This is something someone can easily recreate.
(data base collation: utf8_general_ci // latest 6.x-1.x-dev)

case 1: When I use a unique target (mapped guid, GUID) and the character set of the CVS is NOT UTF -8, and contains latin (ex. for the field title) and greek (ex. for the field body) characters: it imports only the latin characters (the Title field) and not the greek characters (the Body field is empty)... // thats expected

case 2: When I use a unique target (mapped guid, GUID) and the character set of the CVS is now UTF -8, and like before, it contains latin (ex. field title) and greek (ex. field body) characters: it imports correct only the LAST entry of the CSV file..(all other nodes are not present)...

case 3: When I dont' use a unique target and the character set of the CVS is again UTF -8, and like before, it contains latin (ex. field title) and greek (ex. field body) characters: it imports correct ALL!! the entries as nodes...(but now I can not just update!! them - because a unique target is missing -...)

This can be tested with all the included test - example CVS files of the dev module. Two days now I am searching for a solution without success. I have a CVS file with thousands of entries and need often to update them! Any help at this problem?

Comments

alex_b’s picture

Priority: Critical » Normal
Status: Active » Postponed (maintainer needs more info)
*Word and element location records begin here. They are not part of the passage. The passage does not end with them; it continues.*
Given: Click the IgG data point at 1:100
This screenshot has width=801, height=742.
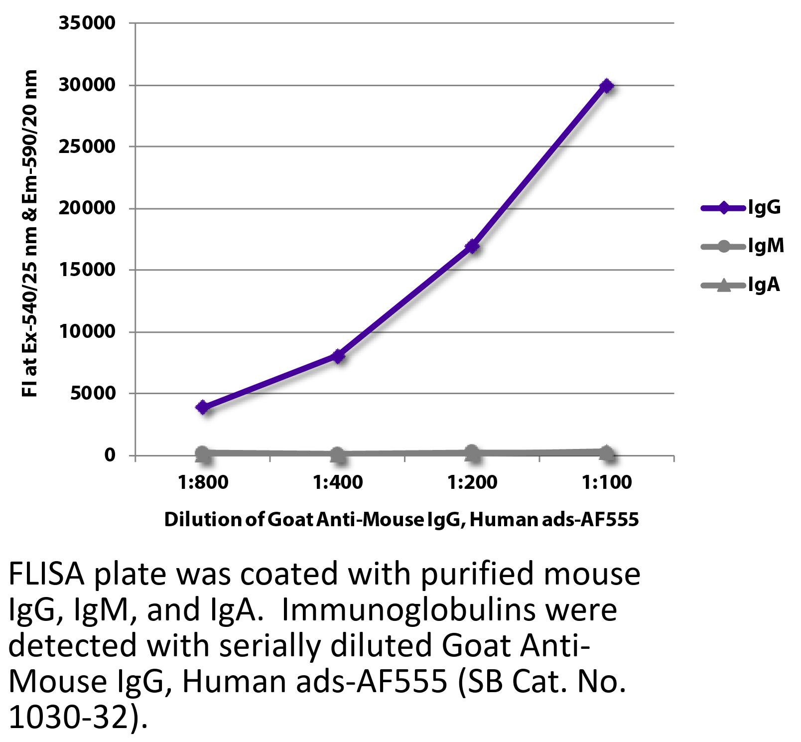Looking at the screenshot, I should pos(606,86).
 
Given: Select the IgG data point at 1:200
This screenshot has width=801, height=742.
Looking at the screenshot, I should pos(472,246).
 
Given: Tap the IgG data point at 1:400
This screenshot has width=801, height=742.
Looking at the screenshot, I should pos(338,356).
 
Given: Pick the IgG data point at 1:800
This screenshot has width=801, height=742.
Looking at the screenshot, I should pos(203,407).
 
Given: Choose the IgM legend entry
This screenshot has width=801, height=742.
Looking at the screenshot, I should pos(742,246).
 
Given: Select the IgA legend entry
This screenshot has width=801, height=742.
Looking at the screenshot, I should pos(740,285).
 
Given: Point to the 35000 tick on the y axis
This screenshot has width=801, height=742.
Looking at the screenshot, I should pos(87,23).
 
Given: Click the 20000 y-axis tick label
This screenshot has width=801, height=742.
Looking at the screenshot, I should pos(87,208).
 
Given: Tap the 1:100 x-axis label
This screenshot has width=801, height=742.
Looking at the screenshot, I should pos(606,482).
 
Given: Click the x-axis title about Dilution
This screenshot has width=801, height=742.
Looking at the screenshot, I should pos(401,520).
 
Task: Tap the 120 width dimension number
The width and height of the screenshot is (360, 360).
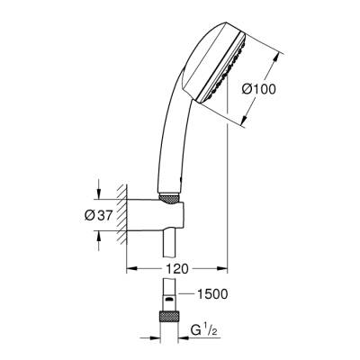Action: [176, 267]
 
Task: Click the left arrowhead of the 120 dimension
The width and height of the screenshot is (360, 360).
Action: [130, 268]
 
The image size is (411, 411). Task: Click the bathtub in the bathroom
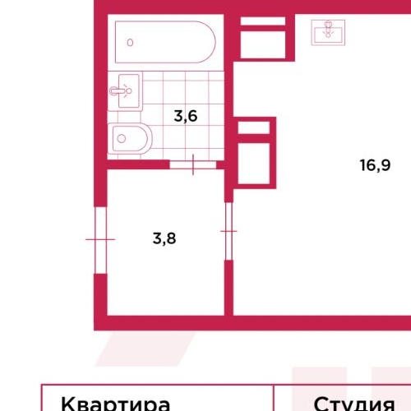click(164, 42)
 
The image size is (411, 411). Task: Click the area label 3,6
click(185, 116)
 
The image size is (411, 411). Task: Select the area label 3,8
click(165, 239)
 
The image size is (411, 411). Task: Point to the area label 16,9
click(374, 164)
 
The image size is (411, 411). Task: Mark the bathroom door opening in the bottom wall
click(193, 164)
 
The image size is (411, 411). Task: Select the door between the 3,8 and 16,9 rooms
click(229, 232)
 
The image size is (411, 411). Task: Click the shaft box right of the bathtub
click(265, 39)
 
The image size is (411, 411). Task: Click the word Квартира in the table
click(116, 404)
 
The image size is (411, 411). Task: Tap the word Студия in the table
click(353, 404)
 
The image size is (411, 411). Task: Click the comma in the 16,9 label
click(376, 169)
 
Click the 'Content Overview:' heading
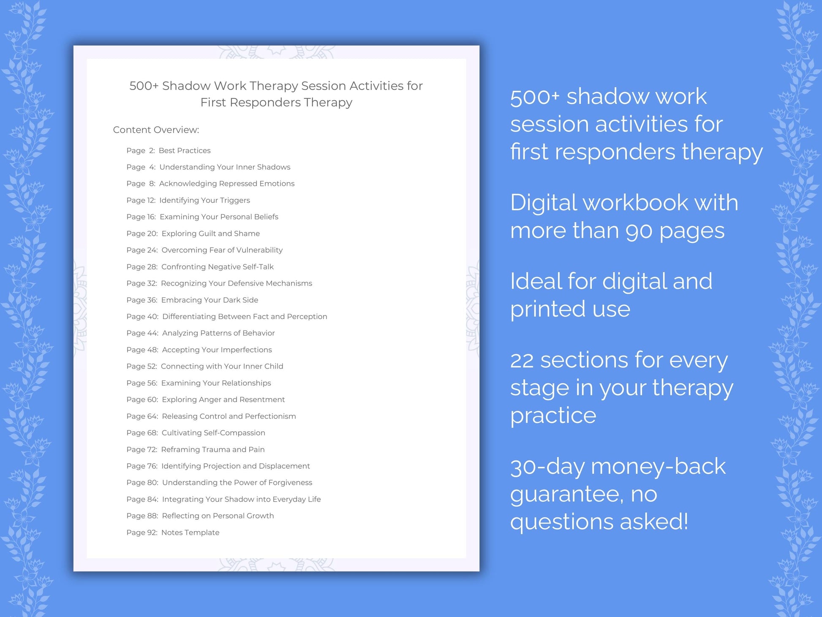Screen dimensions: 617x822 (156, 130)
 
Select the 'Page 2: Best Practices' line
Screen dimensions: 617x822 (168, 150)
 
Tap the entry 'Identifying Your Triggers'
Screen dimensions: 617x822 (204, 200)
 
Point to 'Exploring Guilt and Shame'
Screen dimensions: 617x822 (210, 233)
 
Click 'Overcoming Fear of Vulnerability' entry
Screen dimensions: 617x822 (222, 250)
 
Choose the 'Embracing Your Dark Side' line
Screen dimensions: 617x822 (210, 300)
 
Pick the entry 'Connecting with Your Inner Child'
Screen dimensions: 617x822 (222, 366)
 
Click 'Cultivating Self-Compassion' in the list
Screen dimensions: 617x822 (213, 433)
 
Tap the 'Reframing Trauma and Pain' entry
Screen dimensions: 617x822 (213, 449)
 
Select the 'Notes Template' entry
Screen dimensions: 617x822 (190, 532)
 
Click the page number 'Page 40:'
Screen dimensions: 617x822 (142, 317)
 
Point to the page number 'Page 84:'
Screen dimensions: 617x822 (142, 499)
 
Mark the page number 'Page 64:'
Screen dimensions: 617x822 (142, 416)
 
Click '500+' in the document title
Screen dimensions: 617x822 (144, 86)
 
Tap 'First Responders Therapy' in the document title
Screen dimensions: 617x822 (276, 102)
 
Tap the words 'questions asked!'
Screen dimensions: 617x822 (599, 521)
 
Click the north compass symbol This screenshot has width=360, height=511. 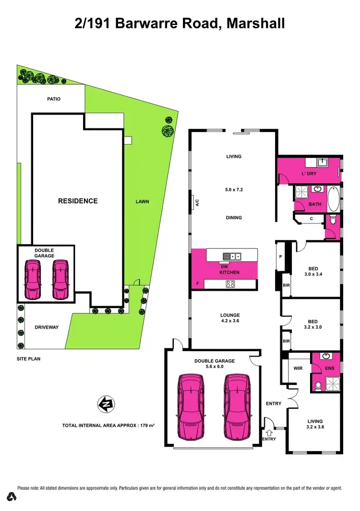[x=105, y=404]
Can you post example CSV files for reproducing this error? case 2 sounds very strange. Looks like the comparison check finds false positives. If you post example CSVs, can you point out which columns are used as unique targets?

alex_b’s picture

Title: Node CSV import problem (imports only one node -last cvs entry-) when CVS character set is UTF-8 and unique target GUID is on. » CSV Parser: errors with non-UTF8 encodings and checking uniqueness

Keeping the title a little shorter for better legibility of the queue.

summit’s picture

Subscribing, may be same as: http://drupal.org/node/704532?
greetings, Martijn

jdench’s picture

I had the exact same experience as the OP.

What happens in Case 2 is that the importer treats it all as the same node, just rewriting the data from line 2 into the node, over the data from line 1, etc, etc, until at the end you just have the data from your last line. (The evidence of this is that it prints out on the screen the whole history of how it kept giving the same node a new alias.)

The whole thing seems pretty weird in that I had the reverse problem when trying to import non-UTF8 data: I didn't have a guid and the data kept rewriting itself on the same node. When I added the guid, it created one node per line as expected.

twistor’s picture

Status: Postponed (maintainer needs more info) » Closed (fixed)

Closing very old issues. Feel free to re-open.